Friday, July 5, 2013
Today, we are happy to present a second piece of commentary by Charlie Morris (SMU Emeritus) on another federal appellate court decision, this time the Fourth Circuit Court of Appeals decision in U.S Chamber v. NLRB, striking down the NLRB's notice posting rules. You can downloand the full commentary here and you can also find it as well on Charlie's own blog.
Here is a taste from the introduction of the commentary:
This decision, issued June 14, 2013, holds that in promulgating the NLRA rule requiring employers to post notices advising employees of their rights under the National Labor Relations Act “the Board exceeds its authority” pursuant to step one of the two-step rule of Chevron U.S.A., Inc. v. NRDC, Inc.,467 U.S. 837 (1984), that governs judicial review of an agency’s interpretation of its enabling statute. That holding of an absence of statutory authorization is not only incorrect for a variety of valid reasons, it is directly contrary to the Supreme Court’s recent decision in City of Arlington v. FCC, Nos. 11-1545 & 11-1547, May 20, 2013, which the panel’s opinion (by Judge Duncan) acknowledged but―without explanation―chose not to follow.

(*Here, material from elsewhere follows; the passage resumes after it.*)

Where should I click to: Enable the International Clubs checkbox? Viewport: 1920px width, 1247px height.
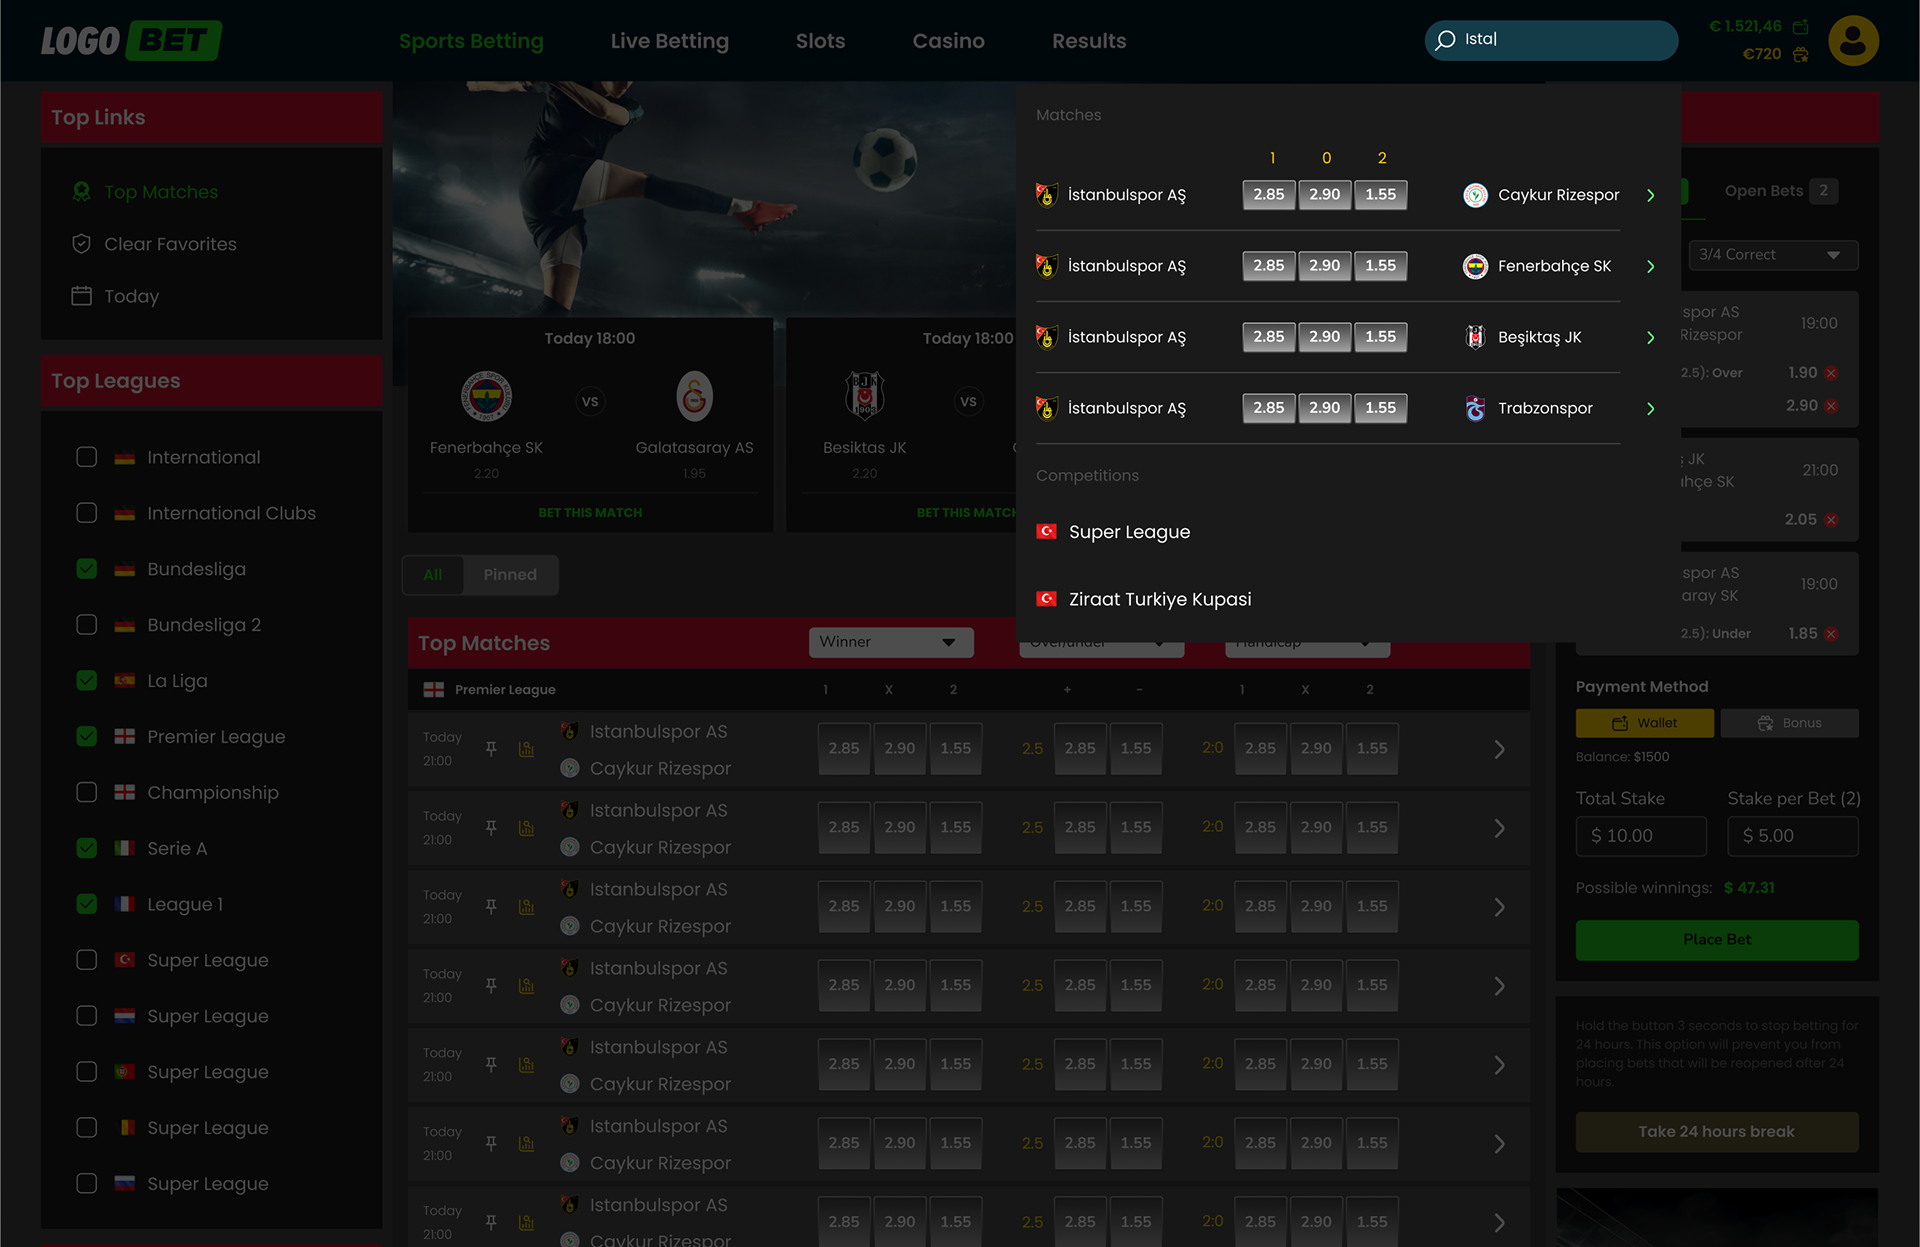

The decision in City of Arlington responded to the question of “whether a court must defer under Chevron to an agency’s interpretation of a statutory ambiguity that concerns the agency’s statutory authority (that is, its jurisdiction).” Justice Scalia’s majority opinion stressed that “the distinction between ‘jurisdictional’ and ‘nonjurisdictional’ interpretation is a mirage” and noted that “there is no difference, insofar as the validity of agency action is concerned, between an agency’s exceeding the scope of its authority (its ‘jurisdiction’) and its exceeding authorized application of authority that it unquestionably has.” . . . .
Charlie again makes an exceedingly persuasive argument why the Fourth Circuit's decision in U.S. Chamber v. NLRB does not withstand closer scutiny. In the meantime, we all await to see if the en banc 4th Circuit or the U.S. Supreme Court may become enmeshed in this notice posting/compelled employer speech debate.